就算他于三尺剑上勤修苦练,也算是天资不俗,可满打满算也不过四年多的光景。而且花希仁也绝不是驽钝平庸之徒,下的苦功更比陈轩宇多得多。

竹林帮中言舒和戴戎交手时,陈轩宇对戴戎的武功多有留心,也曾假想过自己该如何应对。花希仁与戴戎所使兵刃同是折扇,招数虽大相径庭,但终归不离其宗,挥、截、点、刺。其中截、点、刺的路数三四分像剑,六七分似判官笔,一时半会之间陈轩宇还能勉强应付;至于挥,着实令陈轩宇捉襟见肘,左右支绌。花希仁折扇挥动之际,劲风逼人,压得陈轩宇呼吸不畅,举步维艰。这是实打实的,功力上的差距,很难取巧来弥补,至少陈轩宇无可奈何。

可陈轩宇胜在一点,胜过花希仁,厅中也无人能出其右,就算放眼整个江湖,能与他相较的也不多。他在取胜无望的情形下,苟延残喘的本事,比深秋的蚊子还顽强,就连吴盛都不只一次地称赞。毕竟在陈轩宇习武的四年多里,除了和同乡的陆老二半是真格半是玩闹地打过一架外,其余时间只有和吴盛交手过招。在他学武一年零三个月,对自己和吴盛之间的差距有些模糊的认知后,依旧抱有着胜过吴盛的想法——在梦里,以及喝醉后。更多时候,包括他做的梦没那么美,或者喝得没那么醉,他还是务实的,想的是如何败得别太难看,若再第八招不敌的话,该怎样挡多一招,或者拖一招。这并不容易。几年下来,陈轩宇虽从未赢过一次,甚至不曾有过任何胜机,可也练就了这一手难能,却未必称得上可贵的本领。

此刻陈轩宇这本事倒有了用武之地,发挥得淋漓尽致。花希仁折扇挥截点刺之间,穿插配合着左手的“繁锦掌法”,攻势如潮。陈轩宇太行剑法中夹杂着三三两两的旁门招式,虽说劣势尽显,败象已露,却仍似打不死的蟑螂一般。

花希仁折扇挥罢,劲势未消,左手探出之际,折扇蓦地收合,分点陈轩宇几处大穴。扇掌交相呼应,此中有彼,彼中有此,一招“花团锦簇”逼得陈轩宇连连后退。陈轩宇的脚步仍未见丝毫凌乱,手上长剑也依旧稳健,蓦地使出一招“流云追月”。这招“流云追月”是武当派“柔云剑法”中的一招,陈轩宇在李家庄内见杜克生使过,经师父刘三忍指点后出其不意地用来对付晋中五鬼中的赵虎,打了对方一个措手不及。后来他在这一招上下了些功夫钻研,颇得几分要义,此刻临危受命地使出,比起杜克生亲自施为也相差无几。

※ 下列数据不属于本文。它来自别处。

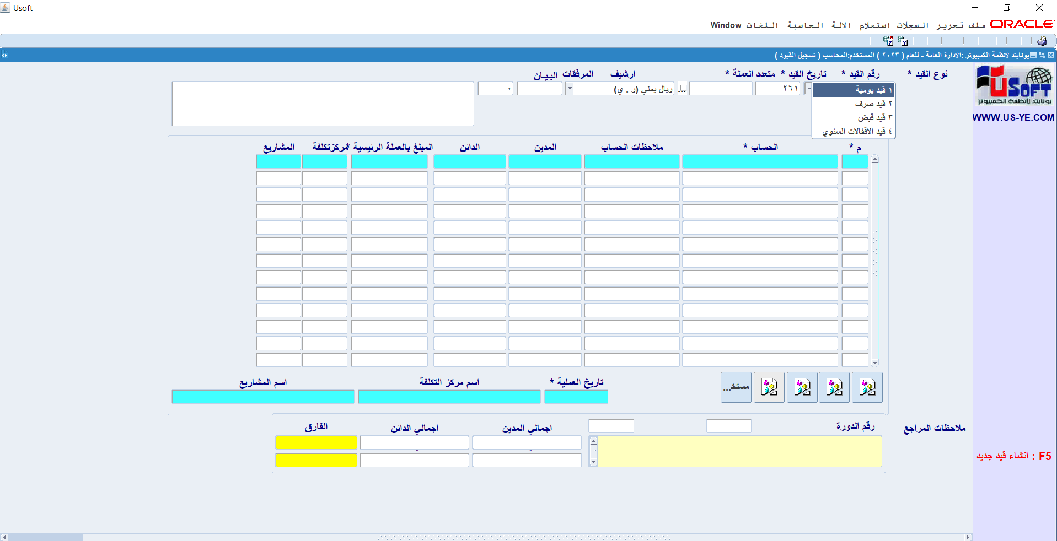This screenshot has height=541, width=1057.
Task: Minimize the inner form window
Action: pyautogui.click(x=1033, y=55)
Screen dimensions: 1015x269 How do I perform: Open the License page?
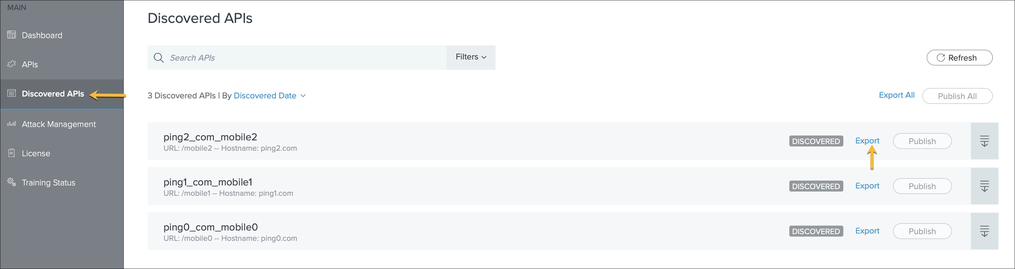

可花希仁不是赵虎能比的,这招“流云追月”虽使得精妙,也只稍稍延缓了花希仁的攻势,于胜败优劣之势全然无补。这片刻的拖延也已让陈轩宇得以喘息,呼出胸口积塞的一口浊气,手臂上的酸麻之感也减轻了不少,又能抖擞起精神,接着死缠烂打。

花希仁依旧牢牢掌握着主动,可他心中的焦躁之意越来越盛。他本以为那招“花团锦簇”使出,便已将胜利收入囊中,甚至能一举收下对方性命也尚未可知。谁知对方又出奇招,又奏奇效,又将局面拉了几分回去。起初二人拳脚相斗,花希仁全没讲陈轩宇放在眼里;待到陈轩宇使出“拔刀式”时,他心中的不屑化成了惊恐。继续斗下去,他也摸清了陈轩宇的实力,虽不可小觑,但也不足为惧。在他眼里,莫诗诗才是真正的对手,陈轩宇不过是大餐前开胃的凉菜,美酒之前净口的清茶。可这凉菜清茶竟让他已有几分饱几分醉,耗费了不少力气,但仍没能拿下对手。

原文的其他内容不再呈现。